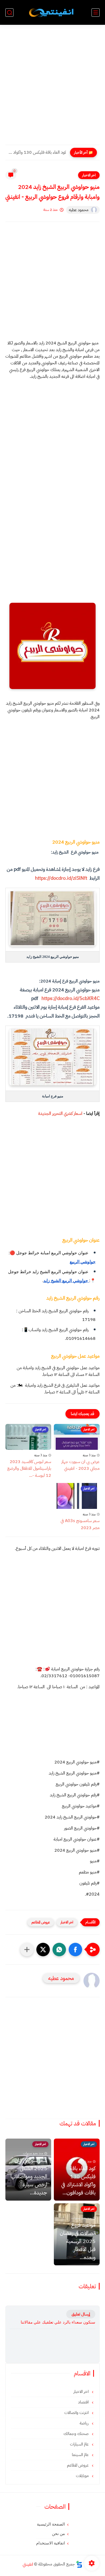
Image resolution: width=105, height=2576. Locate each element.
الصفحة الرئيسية (51, 2524)
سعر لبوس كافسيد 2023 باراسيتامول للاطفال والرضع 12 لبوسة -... (29, 1468)
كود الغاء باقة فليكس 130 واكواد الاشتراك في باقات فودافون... (37, 152)
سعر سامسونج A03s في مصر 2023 (80, 1524)
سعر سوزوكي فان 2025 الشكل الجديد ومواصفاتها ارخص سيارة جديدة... (28, 2176)
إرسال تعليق (81, 2314)
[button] (75, 1949)
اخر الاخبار (89, 175)
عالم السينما (81, 2455)
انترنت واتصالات (77, 2413)
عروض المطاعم (41, 1922)
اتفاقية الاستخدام (50, 2543)
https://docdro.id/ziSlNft (61, 878)
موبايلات (83, 2476)
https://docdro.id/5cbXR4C (70, 998)
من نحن (58, 2534)
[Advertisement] (52, 88)
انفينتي (28, 2564)
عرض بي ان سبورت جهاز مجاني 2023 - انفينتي (80, 1465)
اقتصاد (84, 2402)
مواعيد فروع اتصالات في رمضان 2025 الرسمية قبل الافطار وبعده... (78, 2241)
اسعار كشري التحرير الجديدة (59, 1113)
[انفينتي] (52, 13)
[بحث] (9, 12)
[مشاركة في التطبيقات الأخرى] (27, 1949)
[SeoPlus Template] (79, 2564)
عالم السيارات (80, 2444)
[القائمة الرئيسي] (96, 12)
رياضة (85, 2423)
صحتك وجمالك (77, 2434)
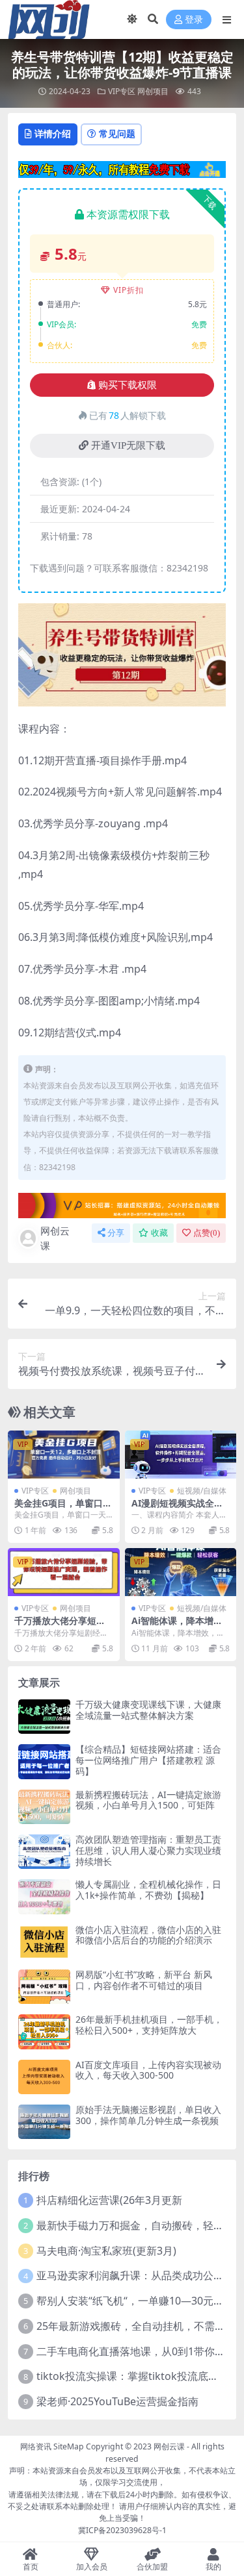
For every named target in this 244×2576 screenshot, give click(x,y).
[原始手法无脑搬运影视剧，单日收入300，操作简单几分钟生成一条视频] (44, 2122)
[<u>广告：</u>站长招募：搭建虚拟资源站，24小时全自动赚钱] (122, 1204)
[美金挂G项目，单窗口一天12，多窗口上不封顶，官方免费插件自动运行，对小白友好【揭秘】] (64, 1455)
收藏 (159, 1233)
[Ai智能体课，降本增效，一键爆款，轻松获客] (181, 1572)
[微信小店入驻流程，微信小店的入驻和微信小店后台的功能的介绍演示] (44, 1942)
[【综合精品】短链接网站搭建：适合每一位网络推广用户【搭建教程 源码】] (44, 1761)
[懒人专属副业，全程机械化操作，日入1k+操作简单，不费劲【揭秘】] (44, 1896)
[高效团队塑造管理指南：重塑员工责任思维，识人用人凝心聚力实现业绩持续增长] (44, 1851)
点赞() (206, 1233)
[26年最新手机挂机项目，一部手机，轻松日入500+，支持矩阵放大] (44, 2031)
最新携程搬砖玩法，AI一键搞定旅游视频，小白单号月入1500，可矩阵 (148, 1800)
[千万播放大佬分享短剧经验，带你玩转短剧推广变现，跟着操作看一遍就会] (64, 1572)
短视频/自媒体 (201, 1490)
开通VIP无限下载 (128, 445)
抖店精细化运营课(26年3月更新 (109, 2200)
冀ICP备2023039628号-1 (122, 2530)
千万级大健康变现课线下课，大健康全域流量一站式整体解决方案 (148, 1709)
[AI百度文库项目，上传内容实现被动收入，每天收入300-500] (44, 2077)
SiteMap (68, 2446)
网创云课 (55, 1238)
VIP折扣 (128, 289)
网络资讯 (35, 2446)
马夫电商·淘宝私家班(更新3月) (106, 2251)
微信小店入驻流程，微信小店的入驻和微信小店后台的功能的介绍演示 (148, 1935)
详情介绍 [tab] (52, 133)
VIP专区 (121, 91)
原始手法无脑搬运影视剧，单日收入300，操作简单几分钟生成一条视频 (148, 2115)
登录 (194, 20)
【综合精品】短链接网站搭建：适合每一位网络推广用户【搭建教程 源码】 (148, 1760)
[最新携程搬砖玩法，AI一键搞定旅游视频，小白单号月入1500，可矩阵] (44, 1807)
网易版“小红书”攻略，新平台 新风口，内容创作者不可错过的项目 (143, 1980)
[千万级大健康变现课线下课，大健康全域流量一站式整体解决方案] (44, 1716)
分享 (115, 1233)
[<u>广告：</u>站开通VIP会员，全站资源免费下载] (122, 168)
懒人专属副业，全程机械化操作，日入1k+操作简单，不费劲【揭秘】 (148, 1889)
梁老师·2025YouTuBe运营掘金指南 (117, 2401)
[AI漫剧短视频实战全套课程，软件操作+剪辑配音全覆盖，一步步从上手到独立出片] (181, 1455)
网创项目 (153, 91)
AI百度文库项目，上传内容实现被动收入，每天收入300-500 (148, 2070)
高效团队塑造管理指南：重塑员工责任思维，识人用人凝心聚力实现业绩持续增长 (148, 1850)
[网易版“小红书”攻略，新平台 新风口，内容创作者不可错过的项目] (44, 1987)
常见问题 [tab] (117, 133)
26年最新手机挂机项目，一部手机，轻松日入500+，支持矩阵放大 (149, 2024)
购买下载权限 (127, 385)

WHAT IS EXPECTED: Retype each entry exactly. No pictures.

RESPONSE AREA:
Image resolution: width=105, height=2576. Locate each element.
الصفحة الرئيسية (51, 2524)
سعر لبوس كافسيد 2023 باراسيتامول للاطفال والرضع 12 لبوسة -... (29, 1468)
كود الغاء باقة فليكس 130 واكواد الاشتراك في باقات فودافون... (37, 152)
سعر سامسونج A03s في مصر 2023 (80, 1524)
سعر سوزوكي فان 2025 الشكل الجديد ومواصفاتها ارخص سيارة جديدة... (28, 2176)
إرسال تعليق (81, 2314)
[button] (75, 1949)
اخر الاخبار (89, 175)
عالم السينما (81, 2455)
انترنت واتصالات (77, 2413)
عروض المطاعم (41, 1922)
اتفاقية الاستخدام (50, 2543)
https://docdro.id/ziSlNft (61, 878)
موبايلات (83, 2476)
https://docdro.id/5cbXR4C (70, 998)
من نحن (58, 2534)
[Advertisement] (52, 88)
انفينتي (28, 2564)
عرض بي ان سبورت جهاز مجاني 2023 - انفينتي (80, 1465)
اقتصاد (84, 2402)
مواعيد فروع اتصالات في رمضان 2025 الرسمية قبل الافطار وبعده... (78, 2241)
اسعار كشري التحرير الجديدة (59, 1113)
[انفينتي] (52, 13)
[بحث] (9, 12)
[مشاركة في التطبيقات الأخرى] (27, 1949)
[SeoPlus Template] (79, 2564)
عالم السيارات (80, 2444)
[القائمة الرئيسي] (96, 12)
رياضة (85, 2423)
صحتك وجمالك (77, 2434)
For every named target in this 244×2576 screenshot, give click(x,y).
[原始手法无脑搬运影视剧，单日收入300，操作简单几分钟生成一条视频] (44, 2122)
[<u>广告：</u>站长招募：搭建虚拟资源站，24小时全自动赚钱] (122, 1204)
[美金挂G项目，单窗口一天12，多窗口上不封顶，官方免费插件自动运行，对小白友好【揭秘】] (64, 1455)
收藏 (159, 1233)
[Ai智能体课，降本增效，一键爆款，轻松获客] (181, 1572)
[微信小店入驻流程，微信小店的入驻和微信小店后台的功能的介绍演示] (44, 1942)
[【综合精品】短链接网站搭建：适合每一位网络推广用户【搭建教程 源码】] (44, 1761)
[懒人专属副业，全程机械化操作，日入1k+操作简单，不费劲【揭秘】] (44, 1896)
[高效团队塑造管理指南：重塑员工责任思维，识人用人凝心聚力实现业绩持续增长] (44, 1851)
点赞() (206, 1233)
[26年最新手机挂机项目，一部手机，轻松日入500+，支持矩阵放大] (44, 2031)
最新携程搬砖玩法，AI一键搞定旅游视频，小白单号月入1500，可矩阵 (148, 1800)
[千万播放大佬分享短剧经验，带你玩转短剧推广变现，跟着操作看一遍就会] (64, 1572)
短视频/自媒体 (201, 1490)
开通VIP无限下载 (128, 445)
抖店精细化运营课(26年3月更新 (109, 2200)
冀ICP备2023039628号-1 (122, 2530)
千万级大健康变现课线下课，大健康全域流量一站式整体解决方案 (148, 1709)
[AI百度文库项目，上传内容实现被动收入，每天收入300-500] (44, 2077)
SiteMap (68, 2446)
网创云课 (55, 1238)
VIP折扣 (128, 289)
网络资讯 (35, 2446)
马夫电商·淘宝私家班(更新3月) (106, 2251)
微信小店入驻流程，微信小店的入驻和微信小店后台的功能的介绍演示 (148, 1935)
详情介绍 [tab] (52, 133)
VIP专区 (121, 91)
原始手法无脑搬运影视剧，单日收入300，操作简单几分钟生成一条视频 (148, 2115)
登录 (194, 20)
【综合精品】短链接网站搭建：适合每一位网络推广用户【搭建教程 源码】 (148, 1760)
[最新携程搬砖玩法，AI一键搞定旅游视频，小白单号月入1500，可矩阵] (44, 1807)
网易版“小红书”攻略，新平台 新风口，内容创作者不可错过的项目 (143, 1980)
[千万级大健康变现课线下课，大健康全域流量一站式整体解决方案] (44, 1716)
分享 (115, 1233)
[<u>广告：</u>站开通VIP会员，全站资源免费下载] (122, 168)
懒人专属副业，全程机械化操作，日入1k+操作简单，不费劲【揭秘】 (148, 1889)
梁老师·2025YouTuBe运营掘金指南 (117, 2401)
[AI漫剧短视频实战全套课程，软件操作+剪辑配音全覆盖，一步步从上手到独立出片] (181, 1455)
网创项目 (153, 91)
AI百度文库项目，上传内容实现被动收入，每天收入300-500 (148, 2070)
高效团队塑造管理指南：重塑员工责任思维，识人用人凝心聚力实现业绩持续增长 (148, 1850)
[网易版“小红书”攻略，新平台 新风口，内容创作者不可错过的项目] (44, 1987)
常见问题 [tab] (117, 133)
26年最新手机挂机项目，一部手机，轻松日入500+，支持矩阵放大 (149, 2024)
购买下载权限 (127, 385)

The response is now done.